American Society of Civil Engineers Recognizes AghaKouchak and Alborzi with the Norman Medal

UC Irvine Sameuli School Professor Amir AghaKouchak (left) and graduate student Aneseh Alborzi are co-authors on a research paper that earned recognition from the American Society of Civil Engineers.

April 29, 2022 –  A research paper co-authored by Amir AghaKouchak, UC Irvine professor of civil and environmental engineering, and engineering graduate student Aneseh Alborzi has been selected by the American Society of Civil Engineers Awards Committee to receive the 2022 Norman Medal. Instituted in 1872 by George H. Norman, the medal is the highest honor granted by the ASCE for a technical paper that makes a definitive contribution to engineering science.

The award-winning research, “Levee Fragility Behavior Under Projected Future Flooding in a Warming Climate,” was published in the December 2020 issue of the Journal of Geotechnical and Geoenvironmental Engineering. AghaKouchak and Alborzi share the medal with their co-authors Farshid Vahedifard, Firas Jasim, and Masood Abdollah, Mississippi State University; and Fred Tracy, U.S. Army Corps of Engineers.

AghaKouchak studies how climate change and variability influence extreme events, such as flood, drought and heatwaves, and compound and cascading hazards.

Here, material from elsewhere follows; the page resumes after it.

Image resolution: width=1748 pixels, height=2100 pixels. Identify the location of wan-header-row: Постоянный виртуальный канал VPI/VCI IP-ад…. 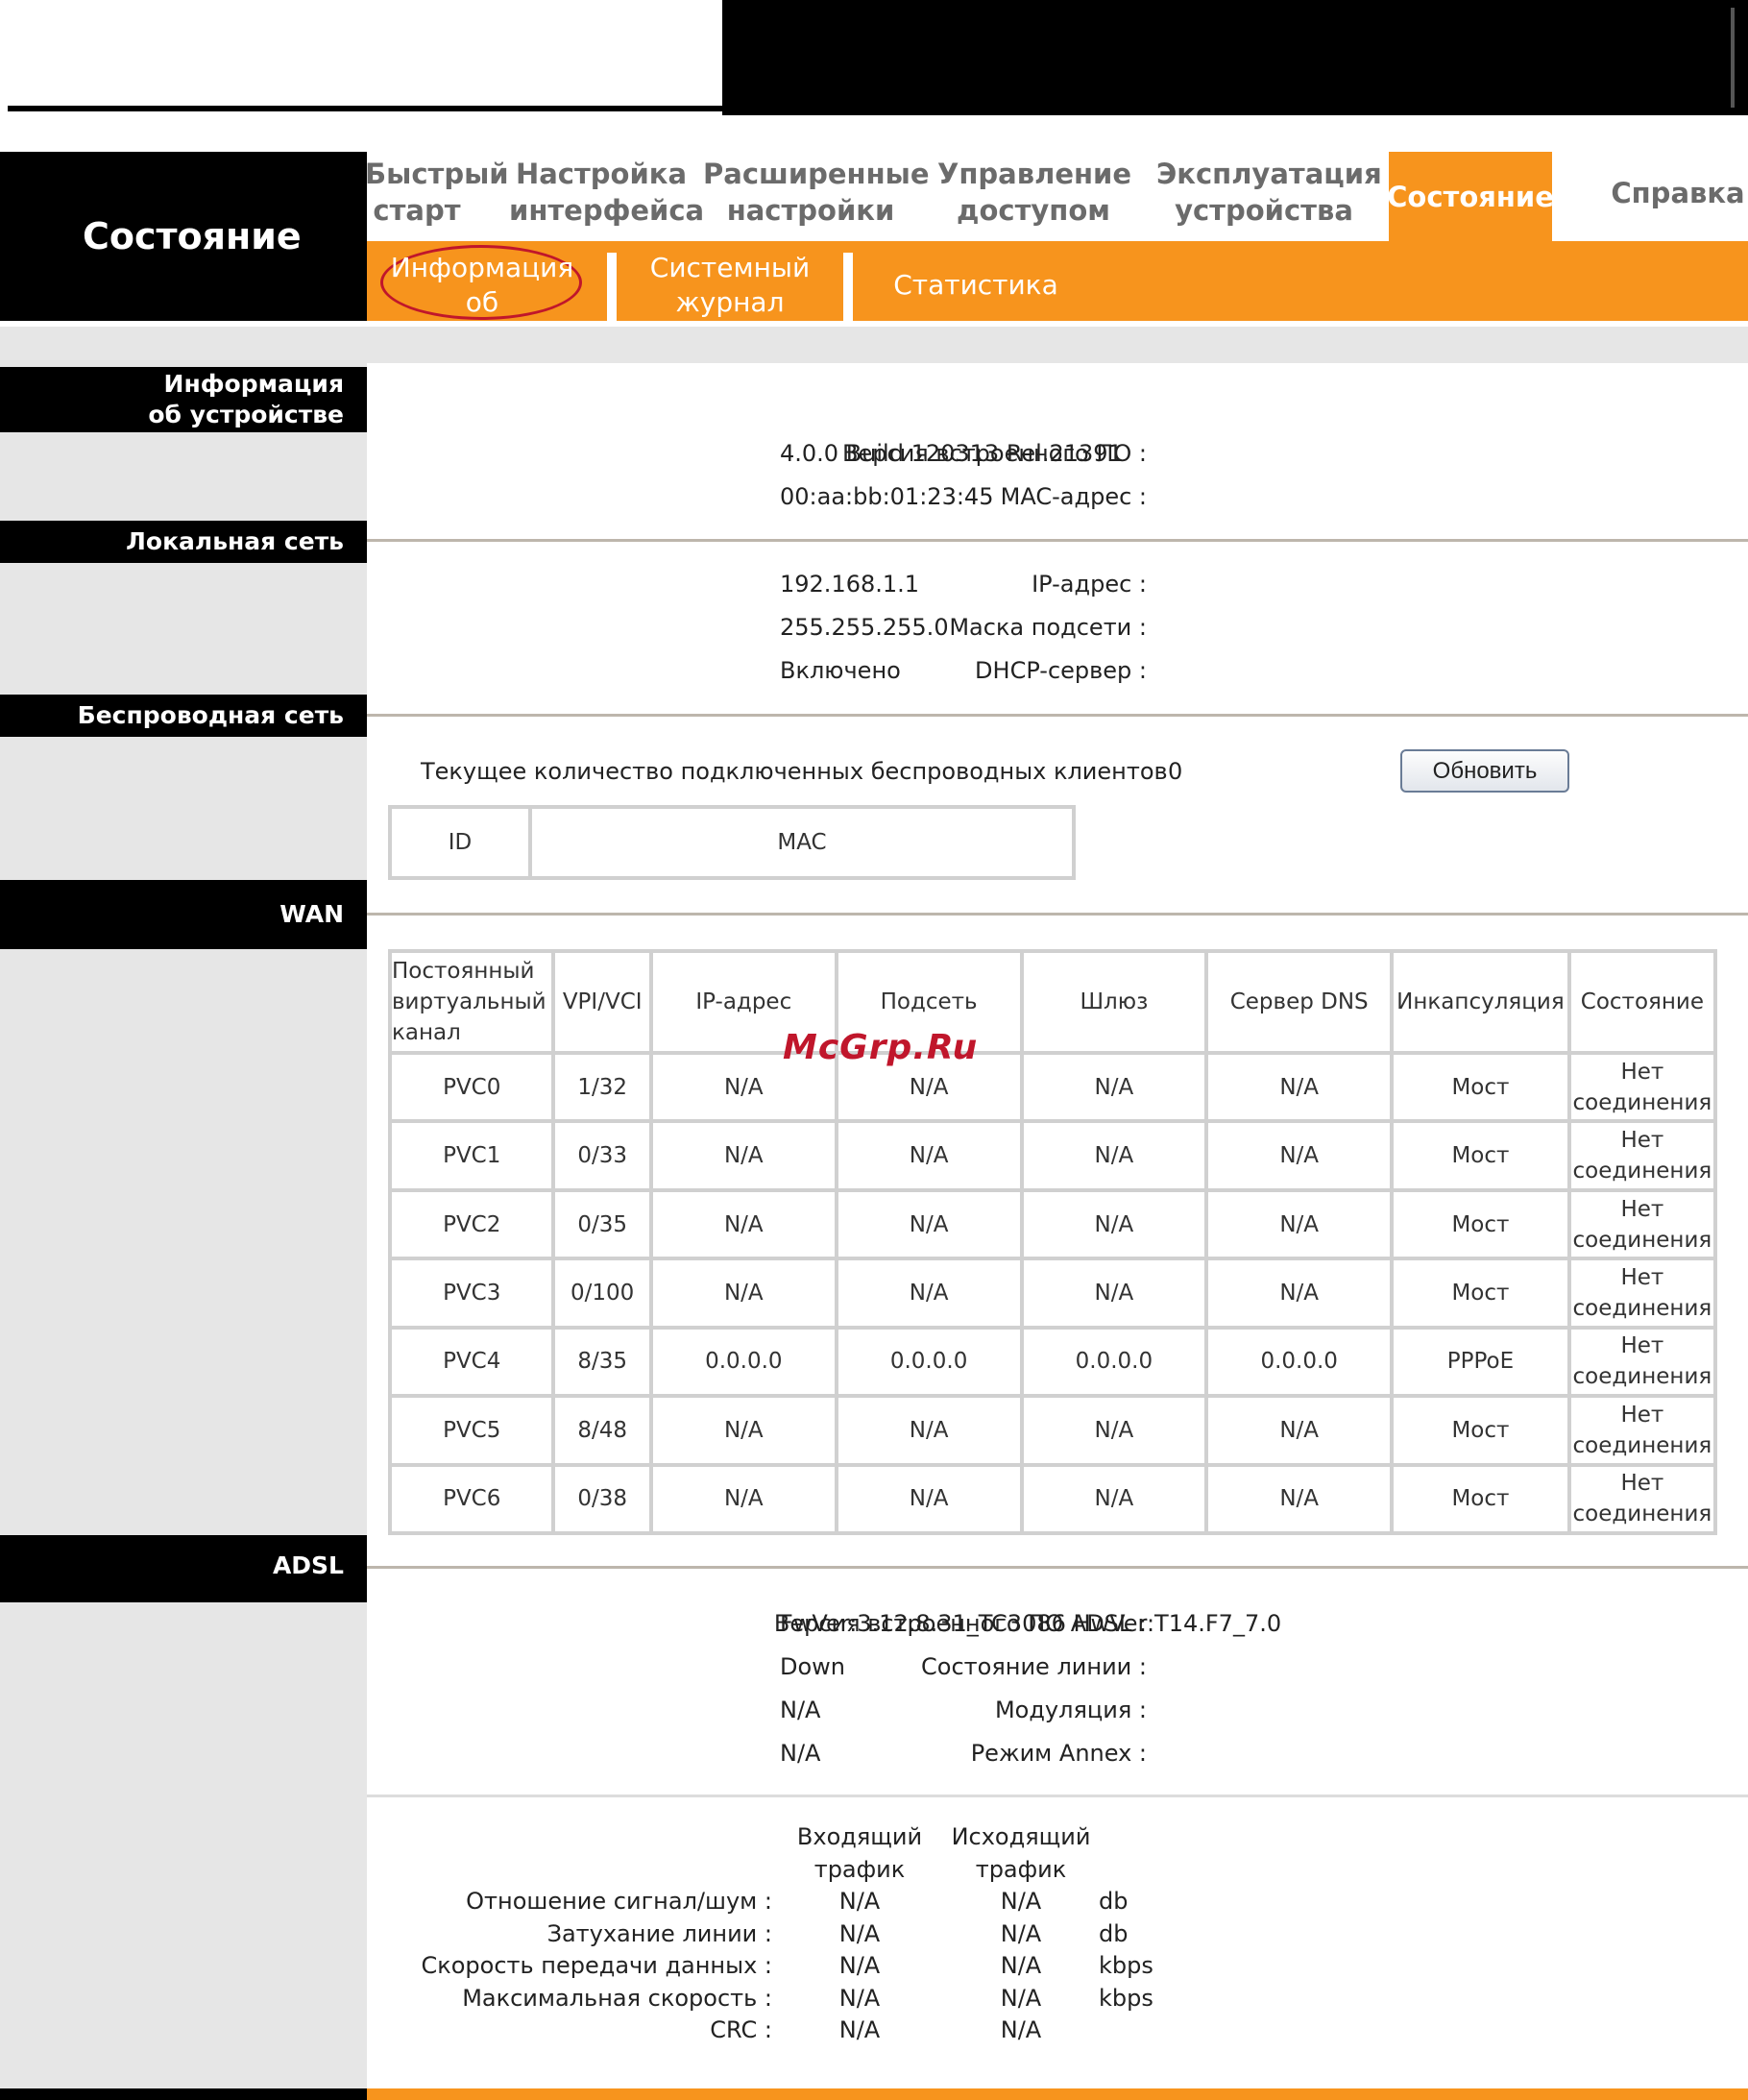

The warming climate and its consequences cause changes in severity, frequency and duration of extreme precipitation and flooding, which can significantly affect the integrity and performance of levees and other critical infrastructure systems.

In this research, the authors incorporated a set of historical and projected flood levels into a sophisticated model to numerically evaluate the fragility and physical failure probability of the Elkhorn Levee in Sacramento, California, against multiple modes of failures including slope stability, under-seepage and uplift. The results showed that future flood events could significantly increase the levee’s probability of failure.

“There are many publications on how extreme rainfall and temperature are expected to change in the future,” said AghaKouchak. “But linking the projected changes to actual societal impacts is not straightforward. In this paper, our overarching goal was to bridge the gap between climate science and engineering through linking future extremes to potential physical failure of our infrastructure systems.”

The research was funded by the National Science Foundation.